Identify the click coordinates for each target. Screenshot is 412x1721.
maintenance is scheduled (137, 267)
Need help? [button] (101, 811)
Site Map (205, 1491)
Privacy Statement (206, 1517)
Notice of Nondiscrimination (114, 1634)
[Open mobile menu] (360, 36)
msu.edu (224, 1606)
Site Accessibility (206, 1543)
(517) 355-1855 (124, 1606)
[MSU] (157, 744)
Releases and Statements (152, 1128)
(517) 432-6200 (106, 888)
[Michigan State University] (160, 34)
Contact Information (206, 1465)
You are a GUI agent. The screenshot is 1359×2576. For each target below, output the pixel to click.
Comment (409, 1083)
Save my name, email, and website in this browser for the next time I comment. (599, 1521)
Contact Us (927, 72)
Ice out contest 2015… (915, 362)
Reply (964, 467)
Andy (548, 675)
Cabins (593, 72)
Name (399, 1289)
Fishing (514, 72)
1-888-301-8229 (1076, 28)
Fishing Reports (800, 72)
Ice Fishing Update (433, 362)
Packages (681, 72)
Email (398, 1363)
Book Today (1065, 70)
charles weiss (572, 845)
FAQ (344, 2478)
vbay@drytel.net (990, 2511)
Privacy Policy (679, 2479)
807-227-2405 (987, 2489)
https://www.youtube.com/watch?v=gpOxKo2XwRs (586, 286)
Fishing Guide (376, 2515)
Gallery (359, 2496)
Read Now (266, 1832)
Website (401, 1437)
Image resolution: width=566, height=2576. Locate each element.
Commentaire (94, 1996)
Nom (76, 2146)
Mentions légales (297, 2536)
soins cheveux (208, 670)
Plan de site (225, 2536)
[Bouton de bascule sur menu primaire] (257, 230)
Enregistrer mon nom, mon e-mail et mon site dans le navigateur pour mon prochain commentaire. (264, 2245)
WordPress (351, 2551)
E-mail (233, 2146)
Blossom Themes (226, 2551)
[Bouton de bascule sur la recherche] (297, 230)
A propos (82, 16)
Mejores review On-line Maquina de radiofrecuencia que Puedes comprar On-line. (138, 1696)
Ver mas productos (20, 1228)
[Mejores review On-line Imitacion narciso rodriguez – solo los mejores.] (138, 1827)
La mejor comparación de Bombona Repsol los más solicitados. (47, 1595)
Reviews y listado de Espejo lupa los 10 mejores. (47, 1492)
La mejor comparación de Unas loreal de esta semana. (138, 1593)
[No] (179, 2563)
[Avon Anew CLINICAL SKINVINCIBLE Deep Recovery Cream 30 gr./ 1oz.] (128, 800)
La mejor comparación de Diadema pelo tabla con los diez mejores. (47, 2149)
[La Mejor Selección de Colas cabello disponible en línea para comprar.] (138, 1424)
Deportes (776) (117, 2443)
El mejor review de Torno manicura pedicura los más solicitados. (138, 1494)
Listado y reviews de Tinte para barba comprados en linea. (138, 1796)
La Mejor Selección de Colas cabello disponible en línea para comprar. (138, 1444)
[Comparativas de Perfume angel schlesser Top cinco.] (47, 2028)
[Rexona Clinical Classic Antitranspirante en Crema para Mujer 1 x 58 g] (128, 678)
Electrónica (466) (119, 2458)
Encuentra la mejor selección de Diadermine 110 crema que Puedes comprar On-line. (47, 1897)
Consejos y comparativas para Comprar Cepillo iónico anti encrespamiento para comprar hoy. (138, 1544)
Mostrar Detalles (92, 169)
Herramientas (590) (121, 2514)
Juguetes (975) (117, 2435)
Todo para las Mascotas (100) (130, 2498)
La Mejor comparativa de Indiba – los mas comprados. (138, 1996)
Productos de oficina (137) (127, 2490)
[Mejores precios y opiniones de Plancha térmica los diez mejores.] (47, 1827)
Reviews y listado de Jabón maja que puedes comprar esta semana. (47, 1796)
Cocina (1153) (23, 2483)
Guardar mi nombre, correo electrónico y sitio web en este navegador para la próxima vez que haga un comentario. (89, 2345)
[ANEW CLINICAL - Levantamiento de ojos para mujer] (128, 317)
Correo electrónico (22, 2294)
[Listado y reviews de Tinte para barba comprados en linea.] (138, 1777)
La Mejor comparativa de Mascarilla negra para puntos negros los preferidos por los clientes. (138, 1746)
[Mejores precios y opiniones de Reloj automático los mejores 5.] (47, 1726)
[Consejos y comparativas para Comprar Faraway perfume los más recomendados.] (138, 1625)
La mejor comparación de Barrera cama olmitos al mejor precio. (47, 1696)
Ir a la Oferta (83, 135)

----

DIRECTIONS:
Which lines of the material above hold the string "semana"? Pull them out.

SOLUTION FOR THIS PROBLEM:
La mejor comparación de Unas loreal de esta semana. (138, 1593)
Reviews y listado de Jabón maja que puedes comprar esta semana. (47, 1796)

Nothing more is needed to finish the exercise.